24 feb 2012

El primer paseo.

Luego de cruzar tanta avenida y de caminar tanta ciudad, se adentró en el barrio y por fin se detuvo en una plaza que, apuñalada por angostos y pintorescos pasajes, vestía de primavera gracias a las hojas que, con un balanceo lánguido, caían de las copas de los árboles.
Recostó su rendido cuerpo sobre uno de los bancos que daba a los juegos, y decidió pasar el tiempo mirando a los niños jugar.
Se sentía a gusto teniendo, pese a su longevidad, la capacidad para reconocer el don que los niños tenían de emparentarse con un mundo que era total y absolutamente de ellos.

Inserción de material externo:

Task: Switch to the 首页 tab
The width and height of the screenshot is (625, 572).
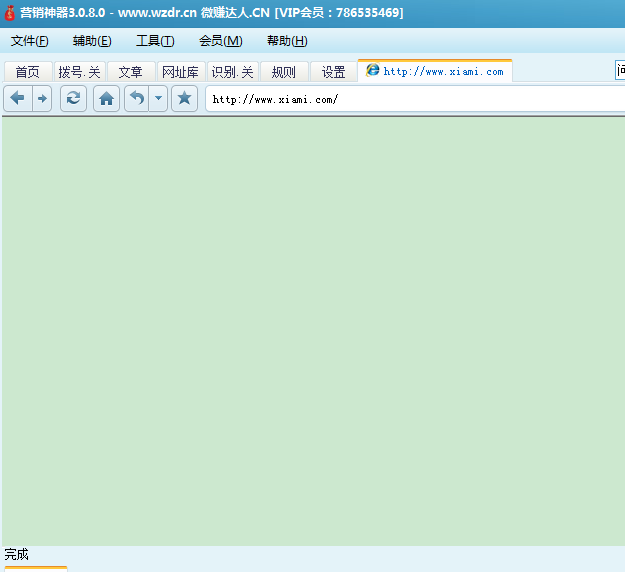Action: pyautogui.click(x=27, y=72)
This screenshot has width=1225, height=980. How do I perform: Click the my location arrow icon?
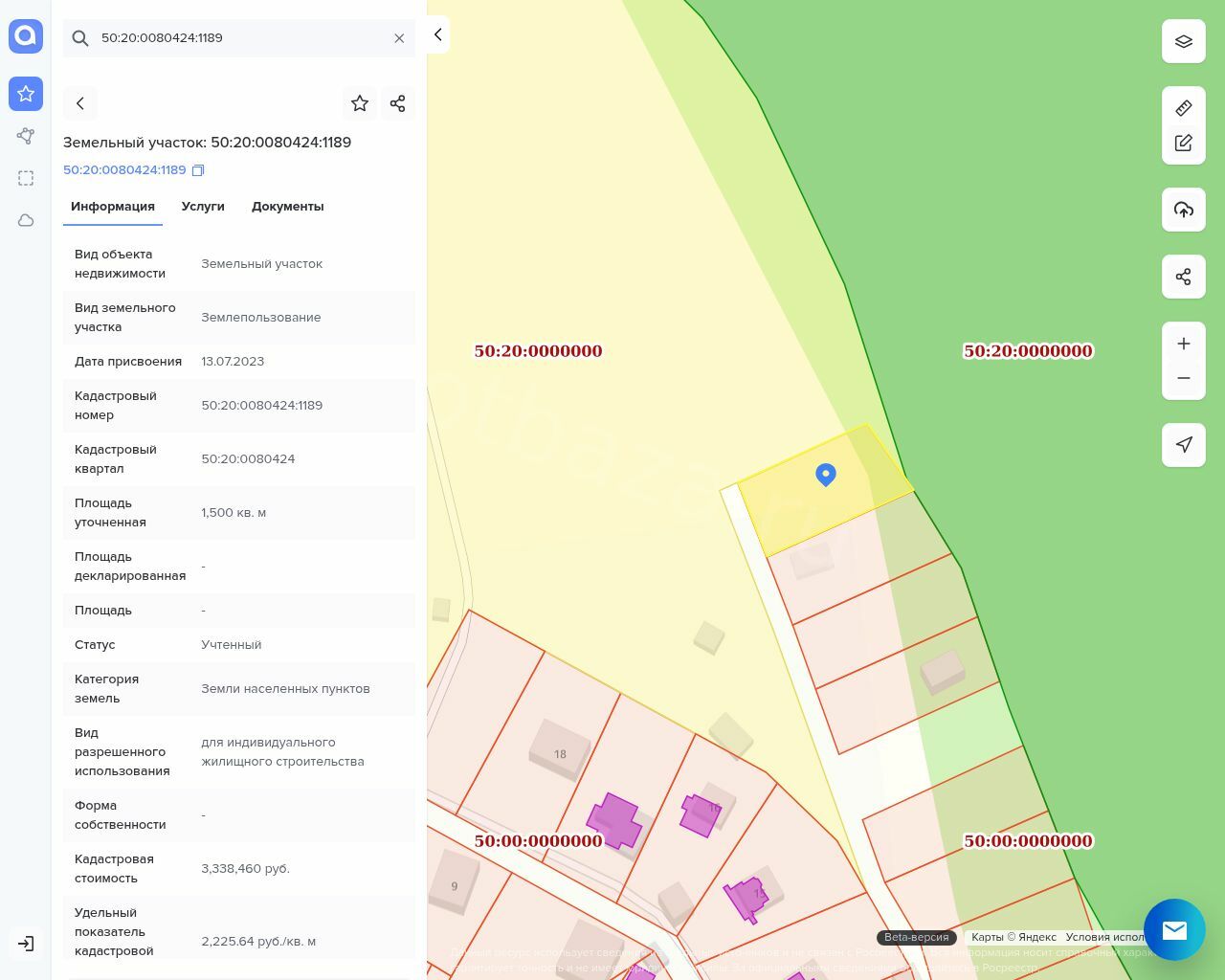pyautogui.click(x=1183, y=445)
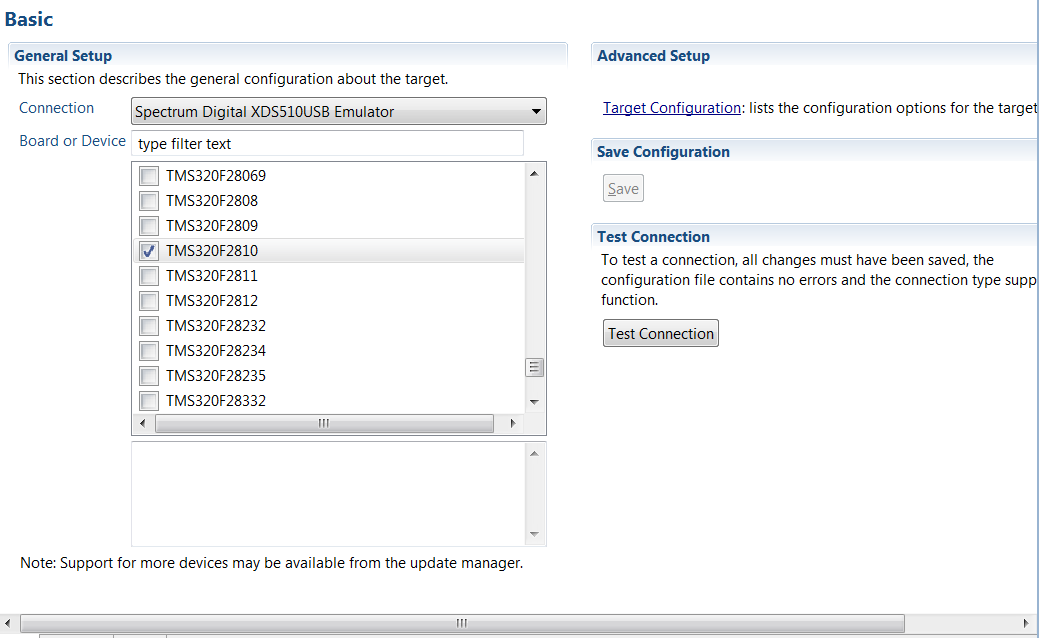Open the Connection emulator dropdown
This screenshot has height=638, width=1039.
pos(536,111)
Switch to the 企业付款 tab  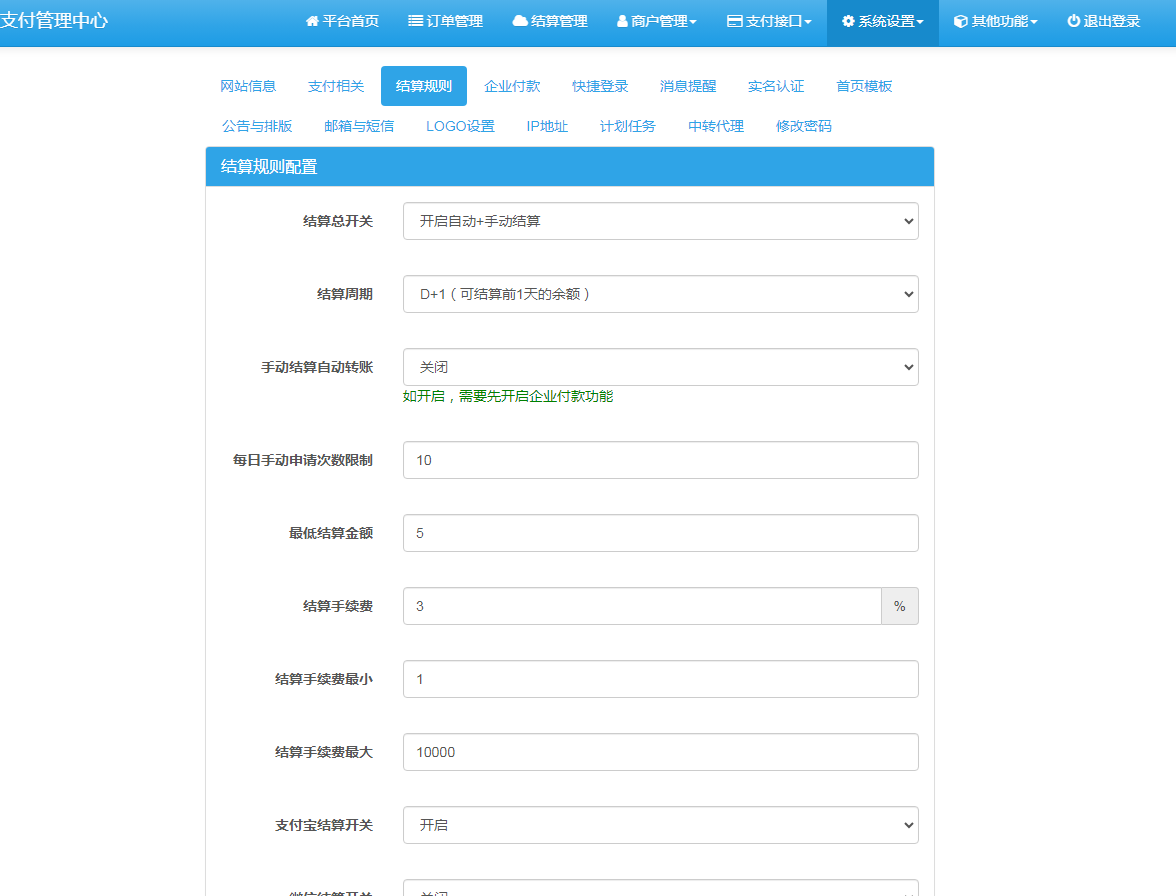pos(511,86)
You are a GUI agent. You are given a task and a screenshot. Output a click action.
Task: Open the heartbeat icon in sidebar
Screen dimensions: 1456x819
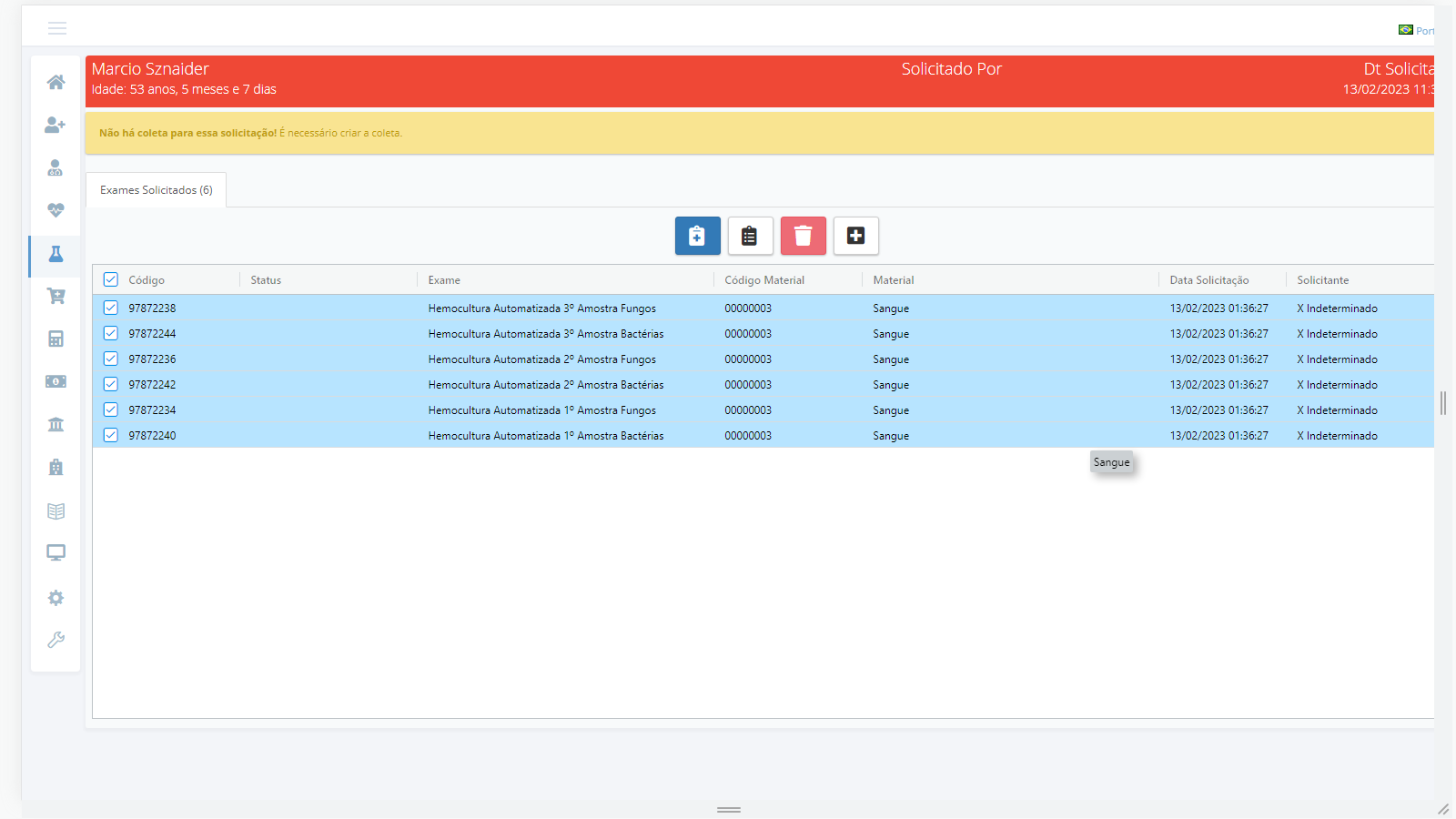(x=56, y=210)
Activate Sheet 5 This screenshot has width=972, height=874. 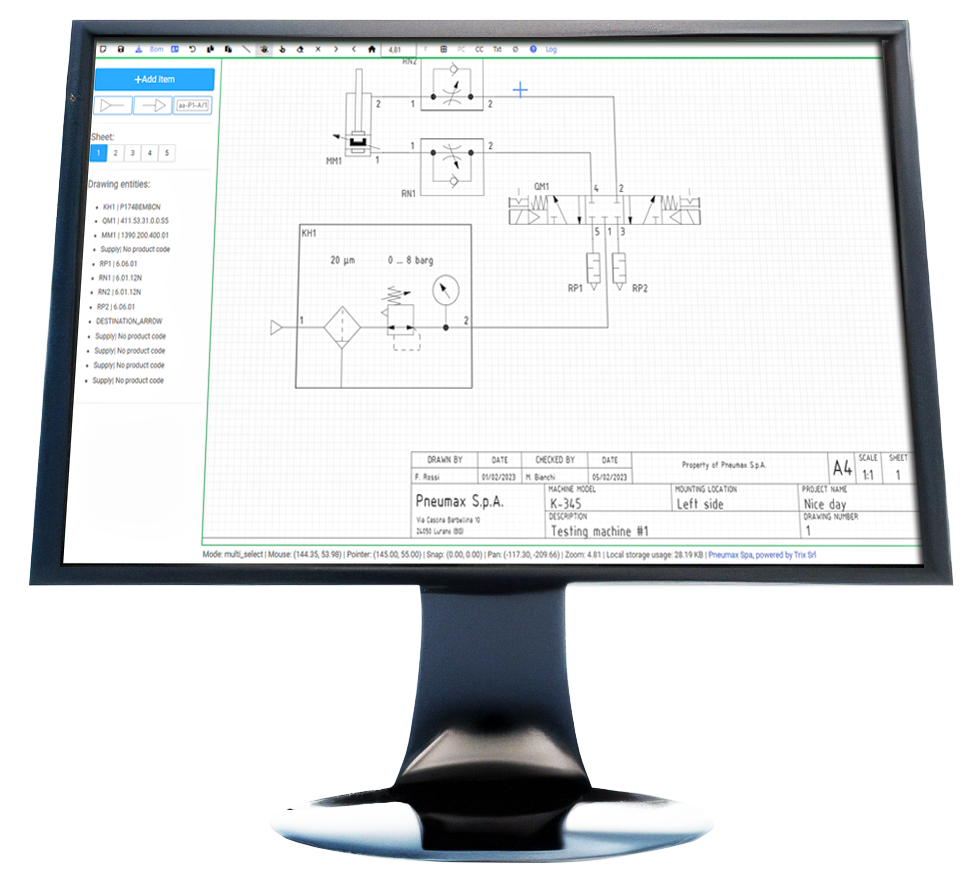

Podían pasar horas acorralados por las presencias de enemigos letales que ni el más cuerdo (de los adultos) podía notar, hablando con palabras que ni el más sabio lograba entender, y mimetizando su vida con un libro que ni el más reconocido escritor lograría escribir.
Le gustaba ver cómo congeniaban los mundos de los adultos y de los niños, y notar, una y otra vez, la manera en la que estos dos mundos chocaban con una compatibilidad inerte.
Pero si había un momento que lo sacudía bruscamente de su eje habitual, era el momento épico en el que un niño se aventuraba por primera vez en una bicicleta, ese momento en el que, luego de haber tomado el primer impulso, montaba la pierna que tendía en el aire sobre el pedal e, irguiendo el cuerpo y llenando la carita con esa justa medida entre miedo y expectación, mareaba el manillar de un lado a otro hasta que el pulso de la convicción por avanzar se hacía con él.
Y entonces sólo alegría irradiaba su alma, y sólo adrenalina corría en sus venas.